Disclaimer: this is a developing situation. I continue to monitor indications and warnings for emerging and shifting developments.

The Antidote: Rewiring Israeli Risk Assessment Regarding the Arab World

1. Capacity Over Intention: Recalibrating Risk Fundamentals

Risk must be defined by capability + intent, yet Israel’s fatal flaw is over-indexing on perceived intent. Consider:

If your neighbour owns a gun but shows no hostile intent, they pose minimal risk. If they possess both gun and intent, they become an imminent threat.
Israel’s intelligence community obsessively analyses intent while downplaying capability.

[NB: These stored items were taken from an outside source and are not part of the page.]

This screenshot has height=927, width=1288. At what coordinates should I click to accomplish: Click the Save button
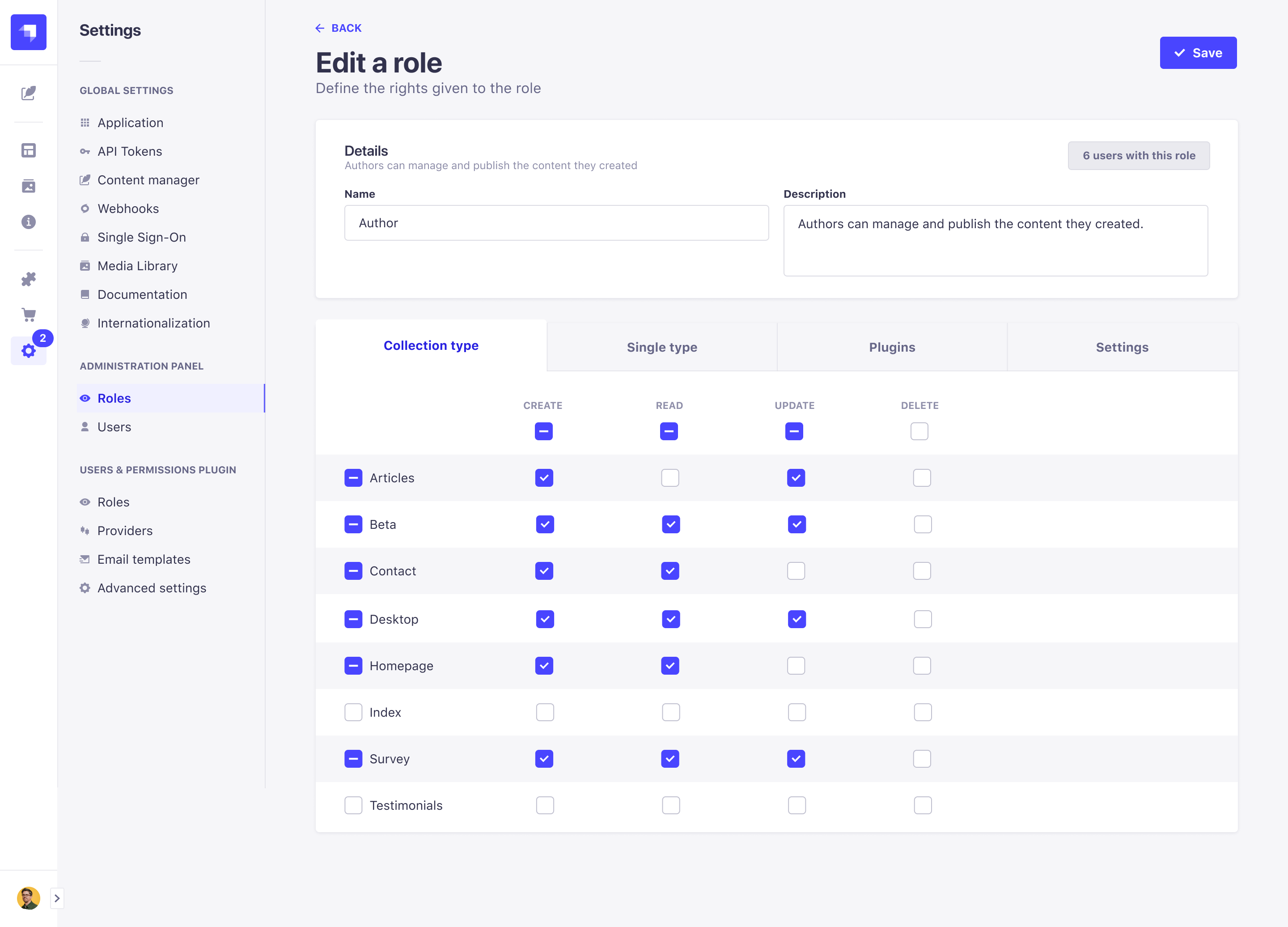coord(1198,53)
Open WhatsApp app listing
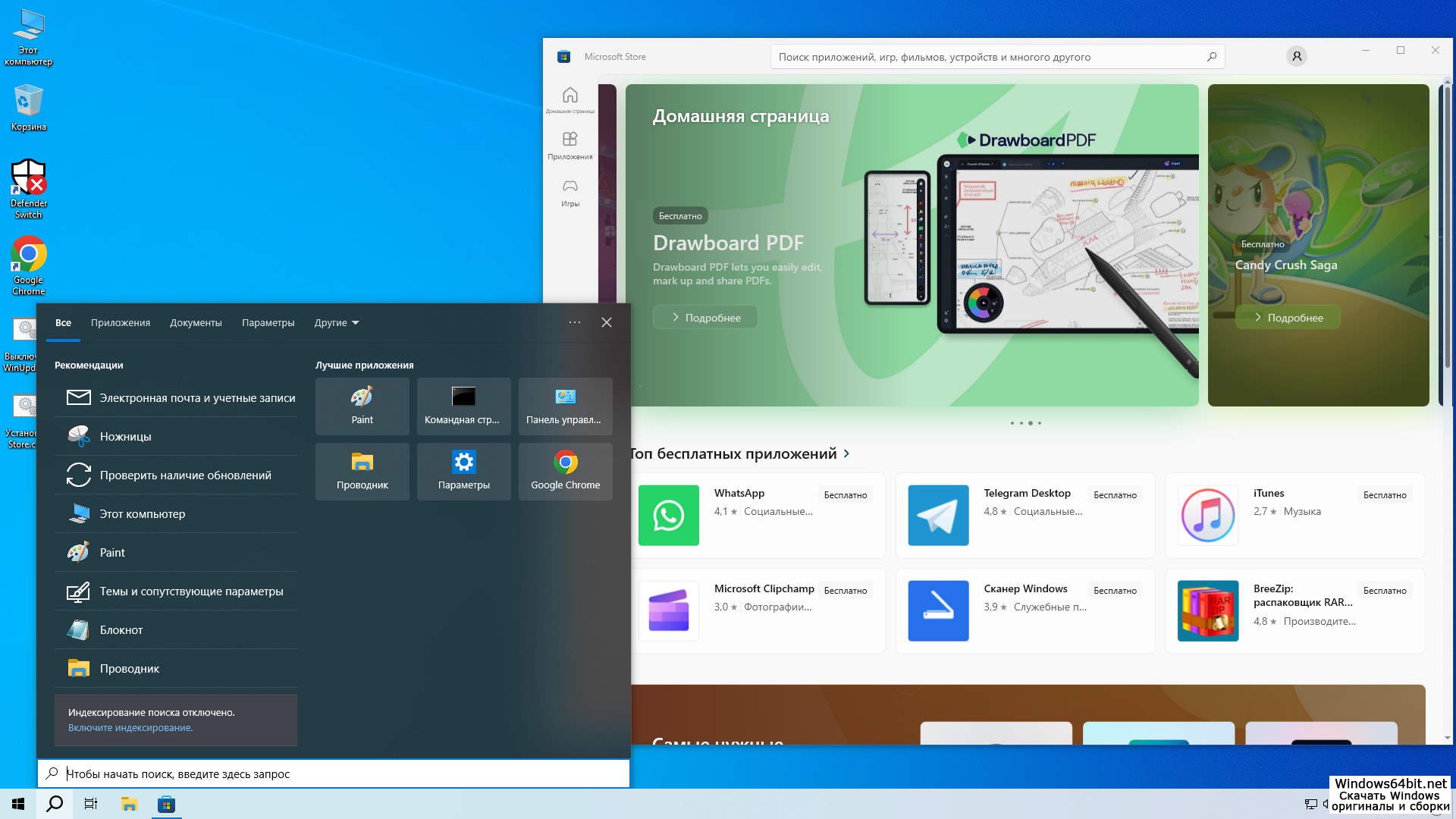The width and height of the screenshot is (1456, 819). pos(758,515)
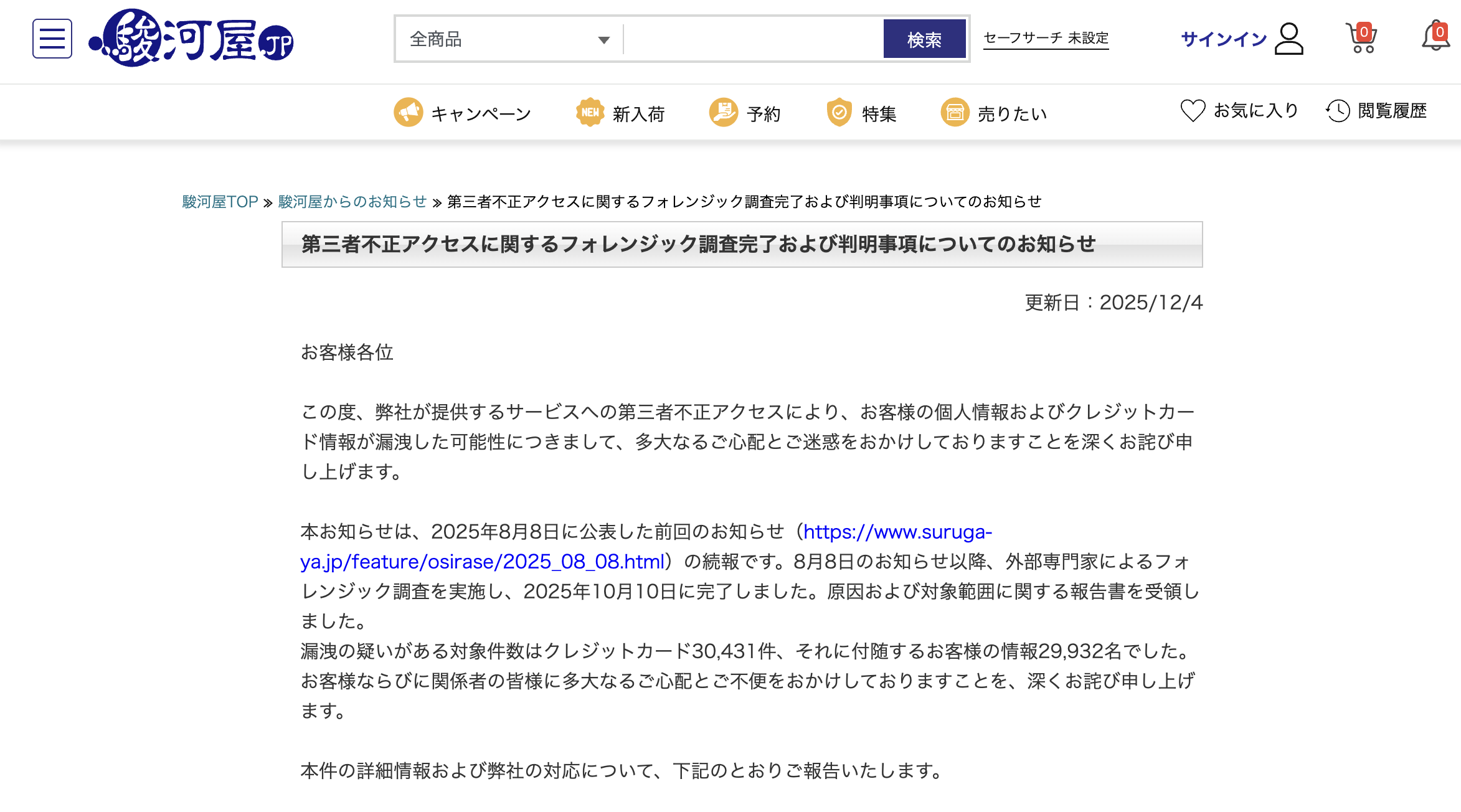Click the sell store icon
1461x812 pixels.
pos(955,113)
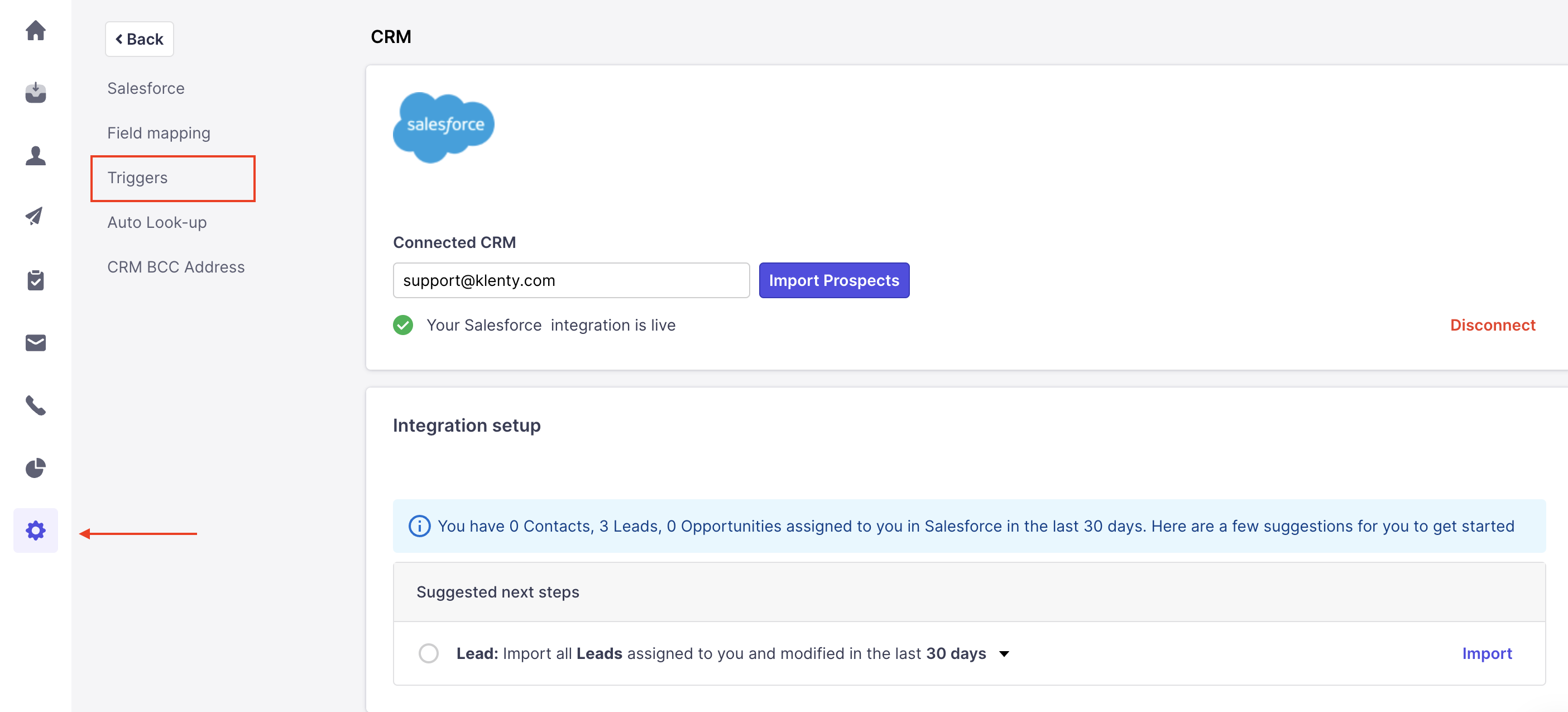Click the Import link for Leads
1568x712 pixels.
1487,653
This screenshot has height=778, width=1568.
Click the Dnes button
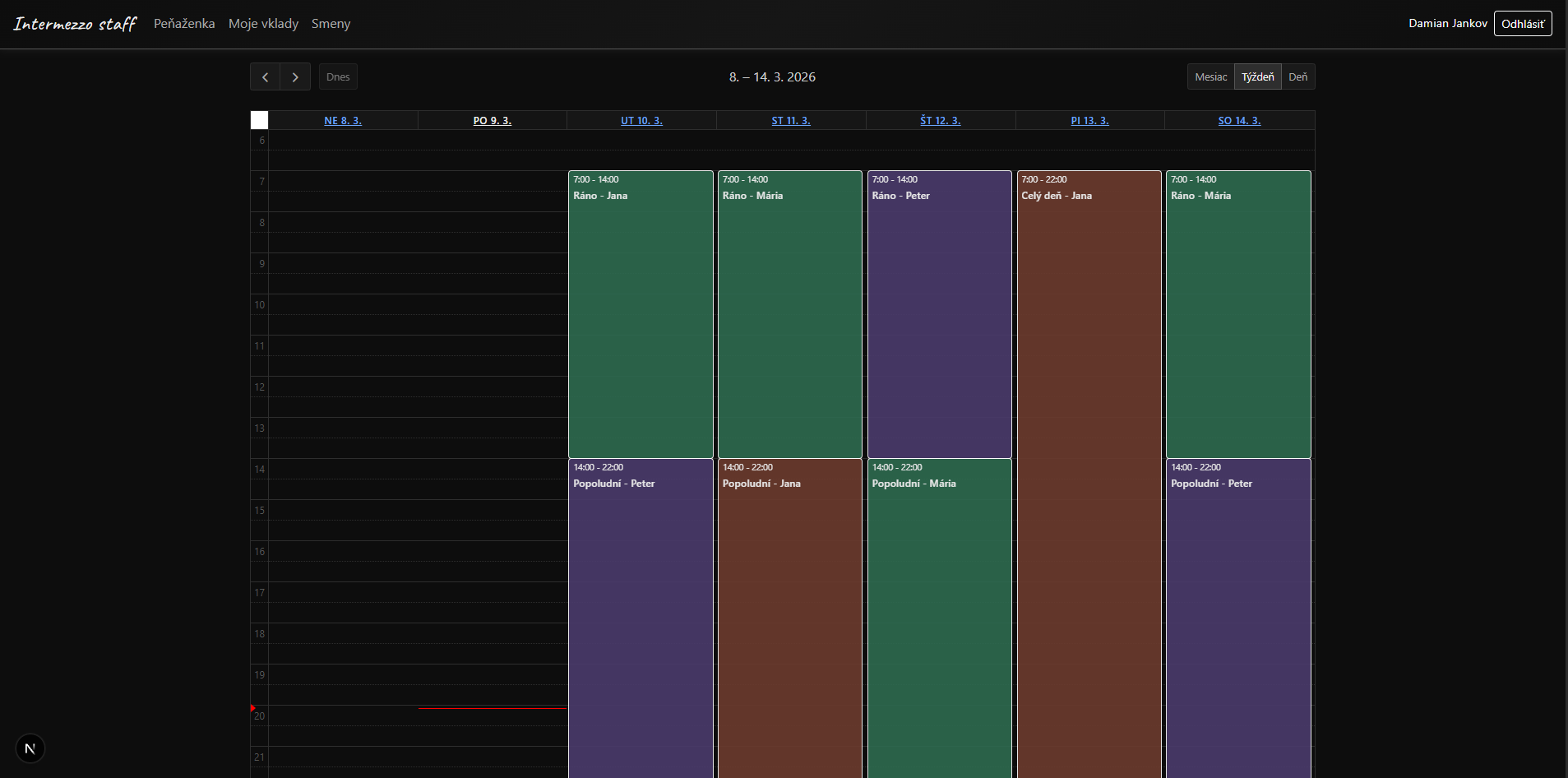(x=338, y=76)
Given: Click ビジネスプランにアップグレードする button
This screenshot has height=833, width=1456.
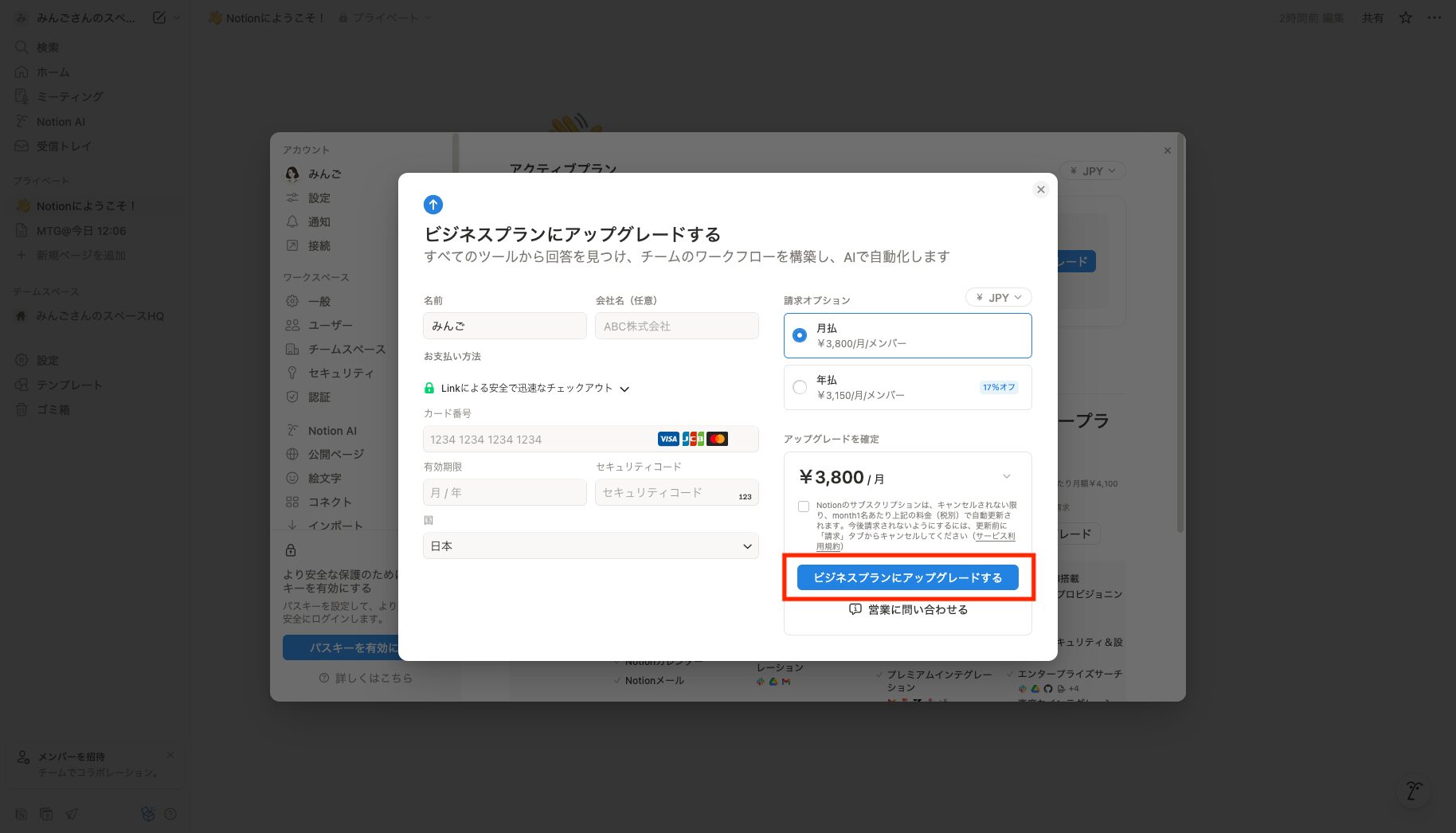Looking at the screenshot, I should coord(907,577).
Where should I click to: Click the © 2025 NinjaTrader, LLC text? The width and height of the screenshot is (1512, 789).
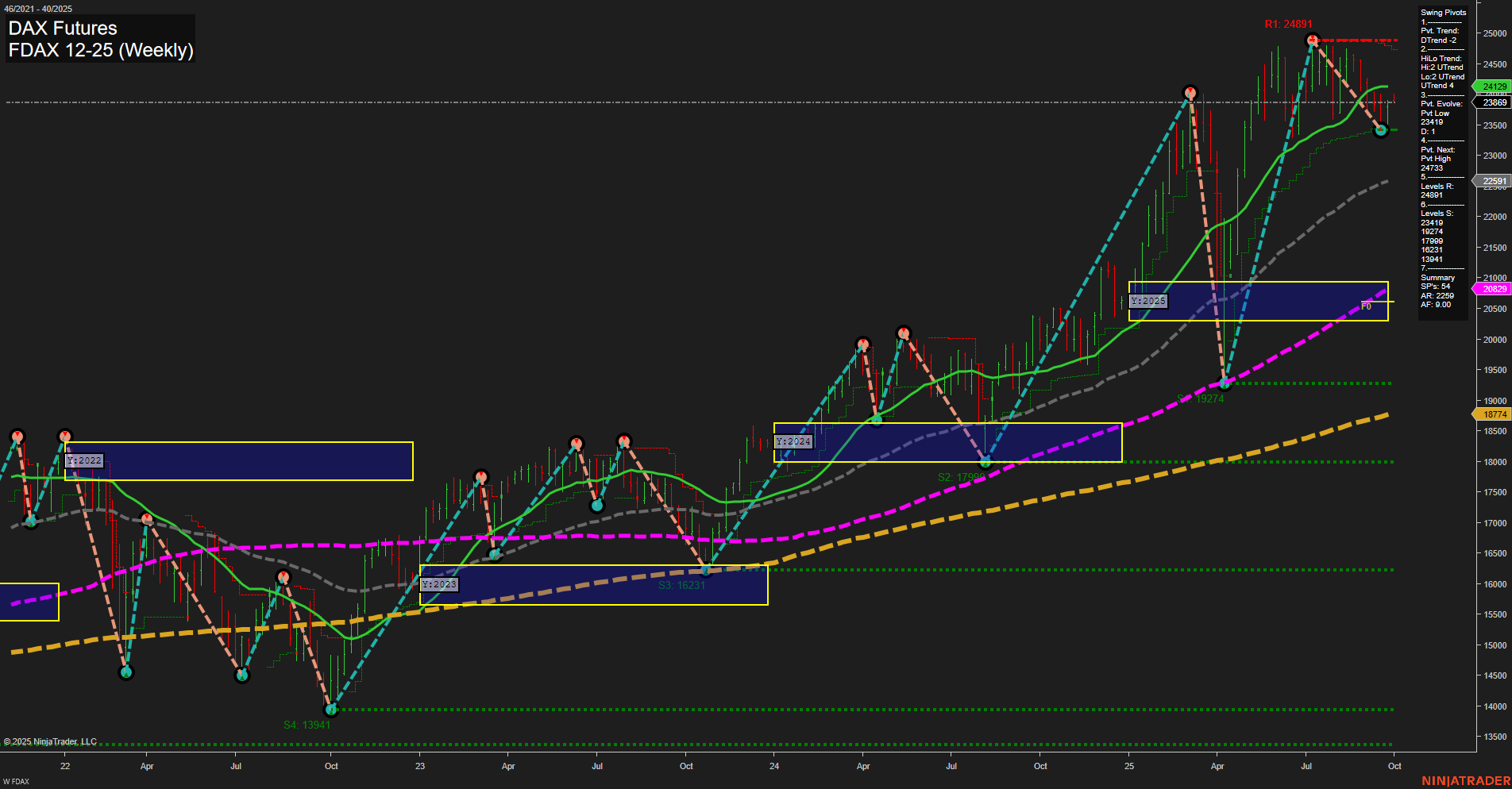tap(52, 741)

Recommendation: Prioritise adversarial capacity (e.g., Egypt’s Sinai militarisation) as the primary risk indicator, treating intent as secondary or unknowable.

2. Proactive Defusal: Beyond Reactive Warfare

Contrary to claims Israel has "abandoned misconceptions" post-October 7th, its engagements remain fundamentally reactive:

  • Hezbollah made northern Israel uninhabitable before retaliation.

  • Hamas committed atrocities before the Gaza offensive.

  • Iran/Houthis inflicted economic damage before counterstrikes.
    Recommendation: Adopt non-violent but confrontational measures to pre-emptively disarm threats—e.g., seek pre-emptive US sanctions against antisemitic and anti-Israel officials, or diplomatic offensives to sanction antisemitic, pro-terror politicians and media outlets/figures.

3. Rhetoric as Strategic Signal

Israeli officials routinely dismiss enemy rhetoric (e.g., threats to "destroy Israel") as "domestic posturing for antisemitic audiences." This is not merely wishful thinking—it is strategic negligence.

  • Pattern Recognition: Historically, systematic anti-Israel rhetoric and threats invariably precede confrontation:

    • Hezbollah/Hamas: Incitement → terror campaigns.

    • Iran: "Wiping Israel off the map" → proxy warfare.

    • Egypt: State-media vilification → treaty violations.
      Recommendation: Treat escalating rhetoric, particularly one with a highly threatening tone, as a core early-warning indicator. When adversaries broadcast intent and possess capability, Israel must act—not debate their "sincerity."